*PROBLEM:*
Transcribe, starting at the line with "Компания (34, 2331)" and ending at the line with "Jugendfarmverein Möhringen-Vaihingen e.V.", every line of the material below exactly, but leave out the pictures and anything outside that span.

*TASK MATERIAL:*

►

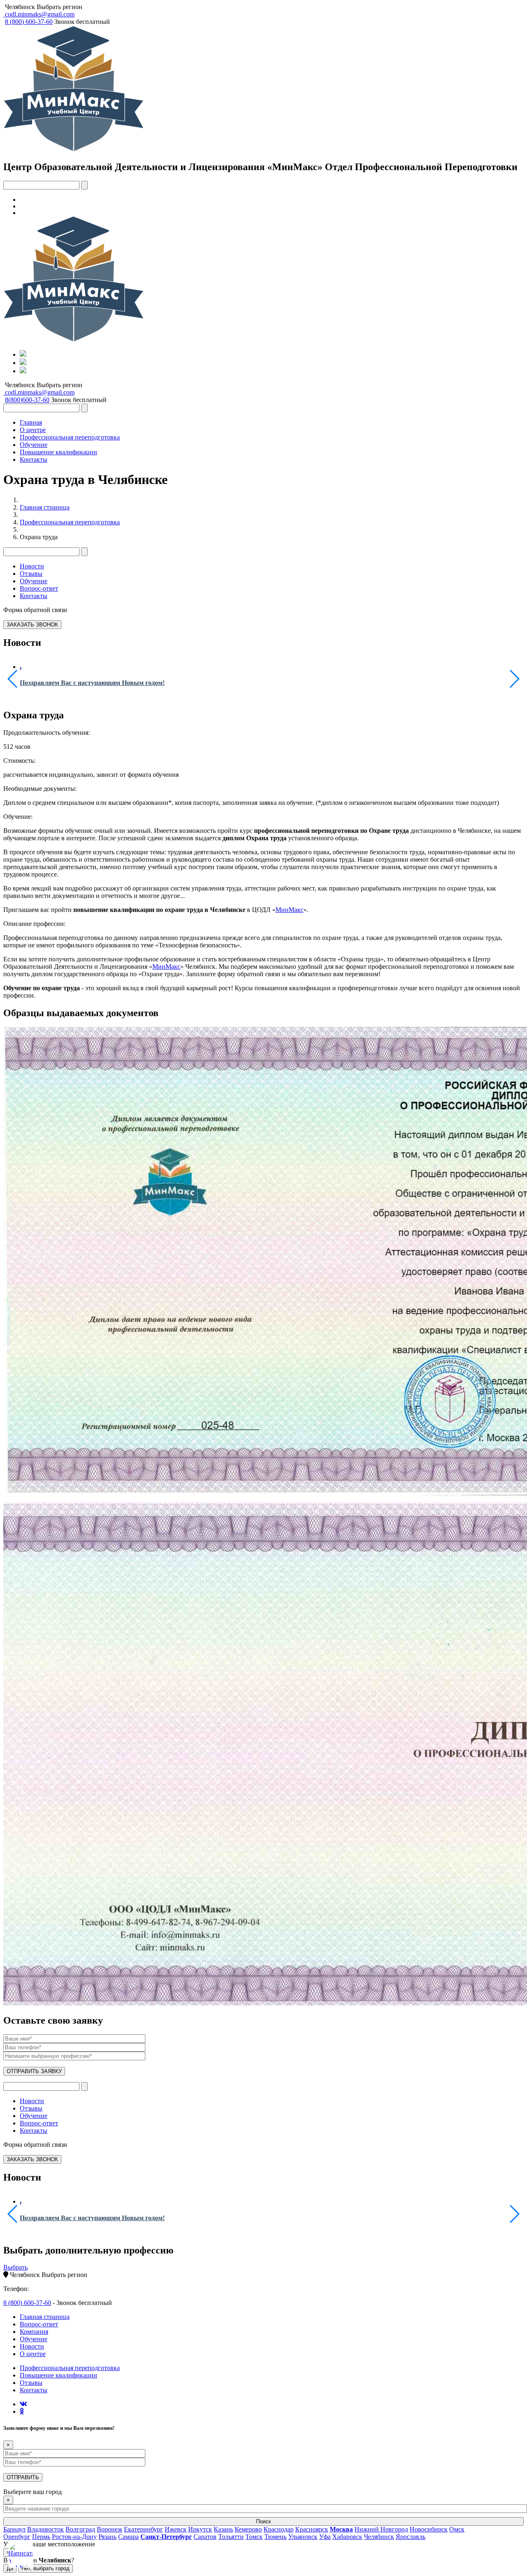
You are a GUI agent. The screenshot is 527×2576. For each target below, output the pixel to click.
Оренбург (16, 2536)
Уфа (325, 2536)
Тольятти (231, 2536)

◄
►

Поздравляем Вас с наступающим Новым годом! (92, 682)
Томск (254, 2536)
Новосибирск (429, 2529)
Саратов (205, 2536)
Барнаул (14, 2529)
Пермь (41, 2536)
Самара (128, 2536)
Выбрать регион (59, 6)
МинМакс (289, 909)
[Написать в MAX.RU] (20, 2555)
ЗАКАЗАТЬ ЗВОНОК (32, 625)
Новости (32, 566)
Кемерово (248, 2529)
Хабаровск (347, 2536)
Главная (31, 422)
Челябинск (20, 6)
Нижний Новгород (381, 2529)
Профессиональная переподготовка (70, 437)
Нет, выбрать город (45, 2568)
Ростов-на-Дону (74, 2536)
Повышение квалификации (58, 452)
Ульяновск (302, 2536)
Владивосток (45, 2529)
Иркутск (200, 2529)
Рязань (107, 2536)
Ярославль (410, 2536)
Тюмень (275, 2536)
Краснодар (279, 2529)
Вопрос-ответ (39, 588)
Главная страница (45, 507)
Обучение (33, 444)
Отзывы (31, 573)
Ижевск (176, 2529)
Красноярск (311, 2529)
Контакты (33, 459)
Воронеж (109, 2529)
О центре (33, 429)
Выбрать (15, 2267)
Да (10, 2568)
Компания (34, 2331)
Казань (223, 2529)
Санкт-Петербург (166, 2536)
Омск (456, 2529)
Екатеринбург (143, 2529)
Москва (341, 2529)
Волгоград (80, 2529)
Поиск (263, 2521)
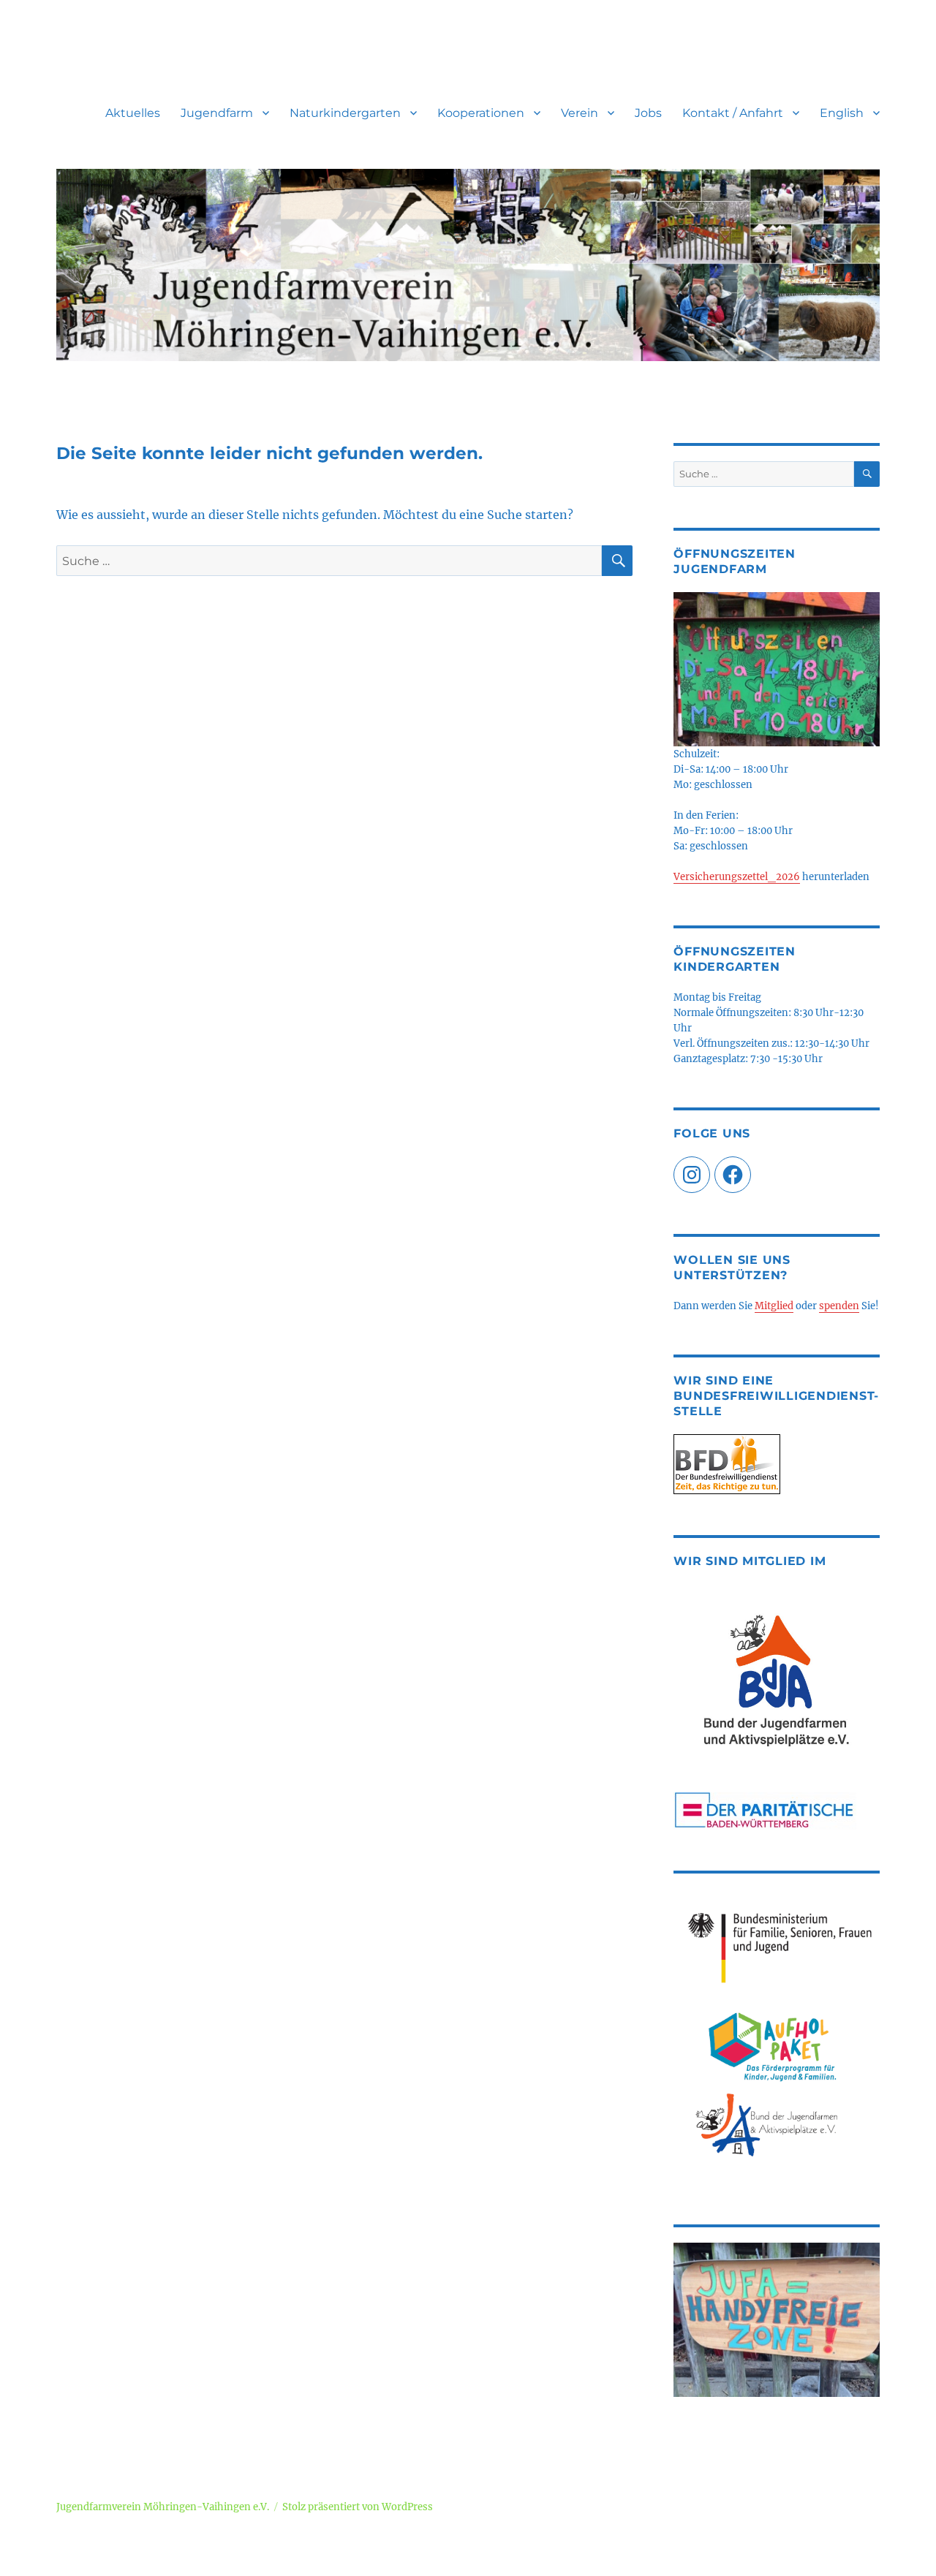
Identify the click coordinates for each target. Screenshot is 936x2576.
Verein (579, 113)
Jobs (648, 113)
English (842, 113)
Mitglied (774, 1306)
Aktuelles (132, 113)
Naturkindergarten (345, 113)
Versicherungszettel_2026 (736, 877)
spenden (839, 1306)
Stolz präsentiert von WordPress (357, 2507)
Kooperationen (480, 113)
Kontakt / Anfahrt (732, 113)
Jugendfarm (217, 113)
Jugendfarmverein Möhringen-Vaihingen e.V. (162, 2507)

◄
►

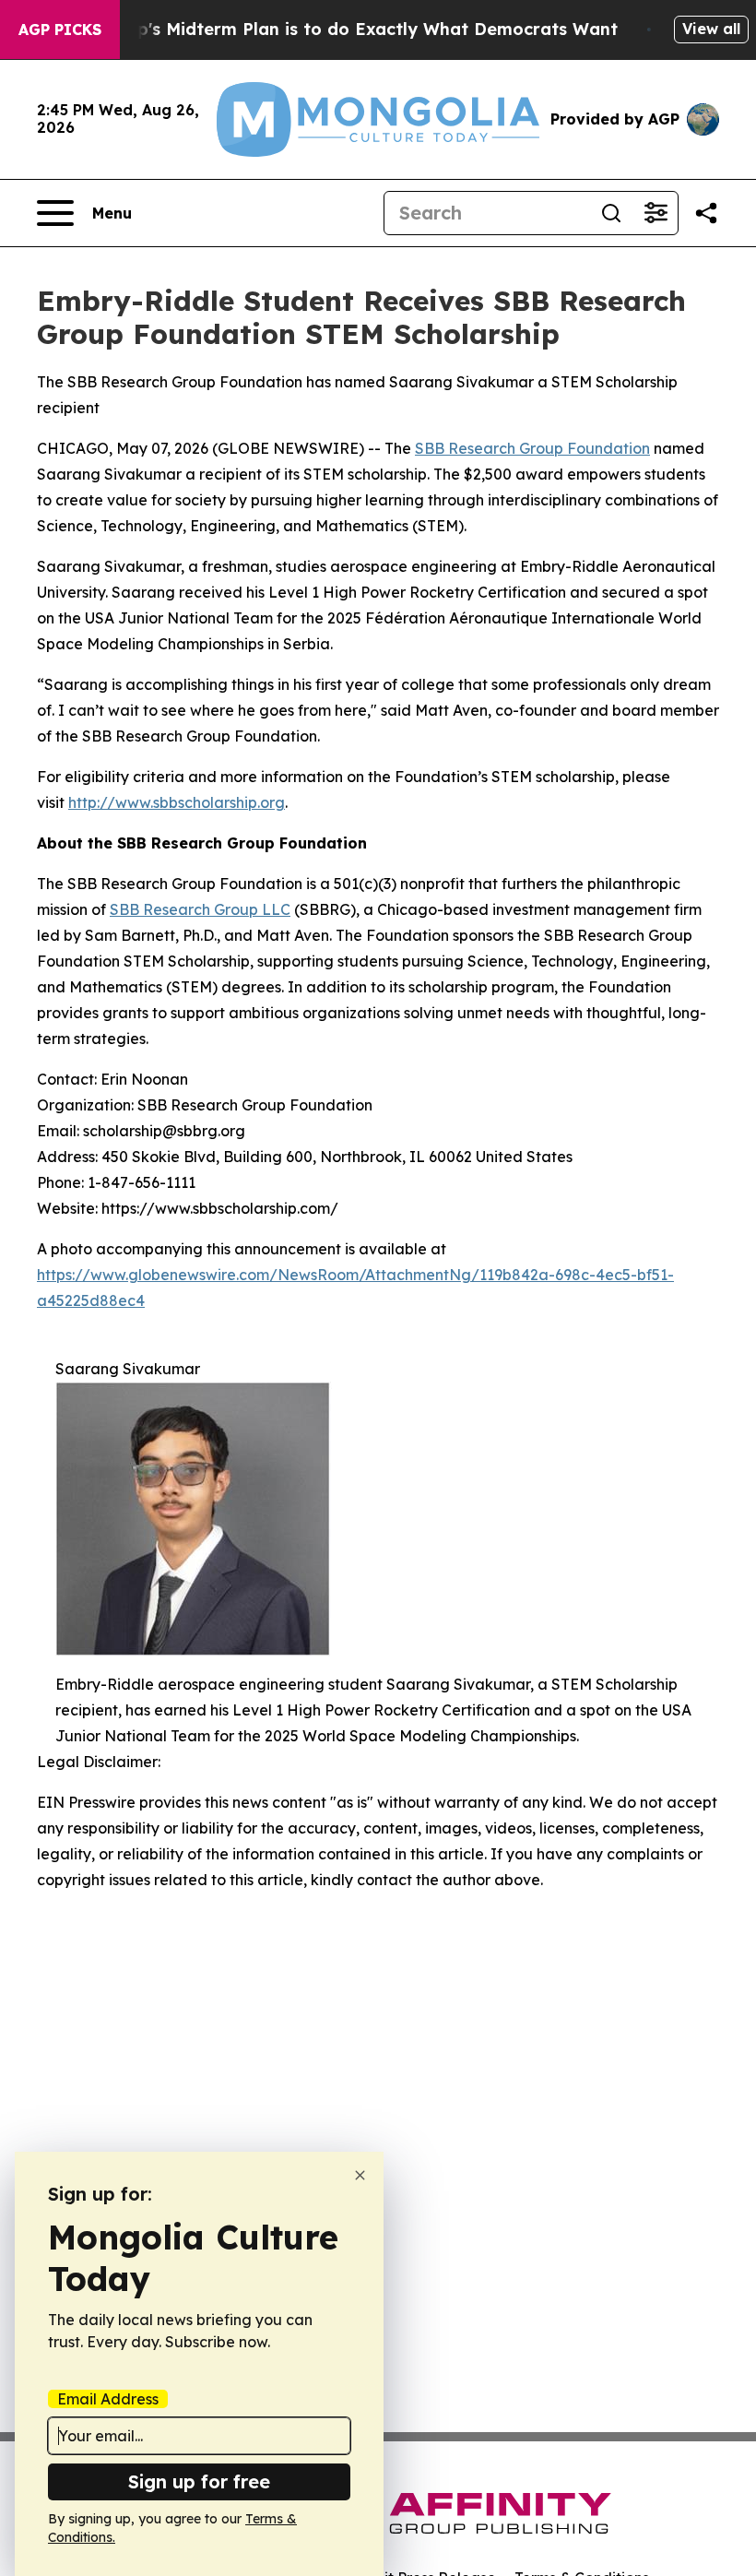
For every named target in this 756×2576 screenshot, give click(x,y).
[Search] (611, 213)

◄

*RESULT:*
Компания (34, 2331)
Казань (223, 2529)
Санкт-Петербург (166, 2536)
Омск (456, 2529)
Екатеринбург (143, 2529)
Москва (341, 2529)
Волгоград (80, 2529)
Поиск (263, 2521)
Identify the click coordinates for each target. Screenshot is 936x2576.
Verein (579, 113)
Jobs (648, 113)
English (842, 113)
Mitglied (774, 1306)
Aktuelles (132, 113)
Naturkindergarten (345, 113)
Versicherungszettel_2026 (736, 877)
spenden (839, 1306)
Stolz präsentiert von WordPress (357, 2507)
Kooperationen (480, 113)
Kontakt / Anfahrt (732, 113)
Jugendfarm (217, 113)
Jugendfarmverein Möhringen-Vaihingen e.V. (162, 2507)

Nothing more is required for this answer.